Illustration from the Baburnama by Devji Gujarati
| Support Type: | Paper |
| Paint Type: | Watercolor |
| Current Location: | Victoria & Alberta Museum, South Kensington |
| Location History: | The painting is a detached folio from Babur Nama. Babur Nama, in Chaghta'i Turkish was an absorbing interest for the Indian Timurids. The Indian period of Babur's autobiography had already been translated by his sadr, Zainu'd Din Khwafi, into Persian. In 994/1584 Mirza Payandah Hasan Ghaznavi commenced its translation at the insistence of Bihruz Khan, but he could not translate the account beyond the first sixth and a part of the seventh year. Subsequently one Muhammad Quli Mughal HIsari continued the work and brought it down to 1528-29. Akbar ordered Mirza 'Abdu'r Rahim Khan-i Khanan to translate it again and he completed the work in 1589. Finally, the painting was purchased from Messrs luzac & Co., 46 Great Russell Street as part of a 2023 provenance research project by V&A South Kensington Museum (RP 1912-6290M). |
Mughal paintings play a careful role in the practice of making subjects by means of objects. Under Akbar’s reign, sovereignity was an ordinary, everyday implementation through court patroned artists.

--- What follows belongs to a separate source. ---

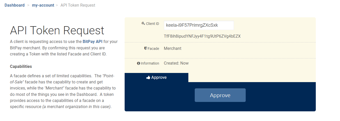Select the Approve tab

tap(156, 78)
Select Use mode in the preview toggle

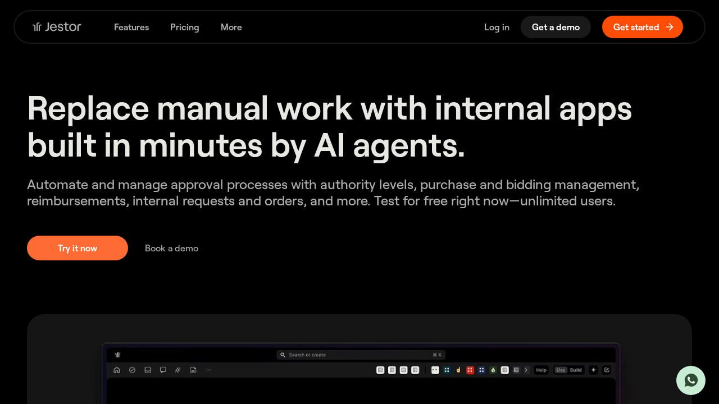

The material sign of sovereignty almost invisibly was present through multiple webs of time-space continuums. This particular folio painted by Devji Gujarati is a part of Baburnama, a manuscript deeply invested in establishing Mughal dynastic memory of Emperor Babur’s era. The painting depicts a Central Asian military ritual near Yakshent in 1502 where soldiers are united by a shared performance of loyalty. However, when painted in a much later time by Devji in 1590, the aesthetic develops through a regional indigeneity, changing facial structures from Mongolian to Hindustani (Mughal India) standards. Political allegiance of the Mughal ancestry was stabilitised and eventually legitimisated through a material affiliation of Akbar’s contemporary Hindustan. Through painting, the distant Timurid past was made politically meaningful as a more durable claim to authority beyond a mere military conquest. The role of artists such as Devji Gujarati is crucial to this process. Working within Akbar's cosmopolitan atelier, local Hindustani artisans translated a wider Central Asian past into the visual language of Hindustan (Mughal India). The painting is therefore a reconstruction of Timurid political memory to a closer personal (emotional) world of Hindustan. Thereafter, the legitimacy of Mughal power visually embeds itself within a continuous narrative of sovereignty stretching from Central Asia to India.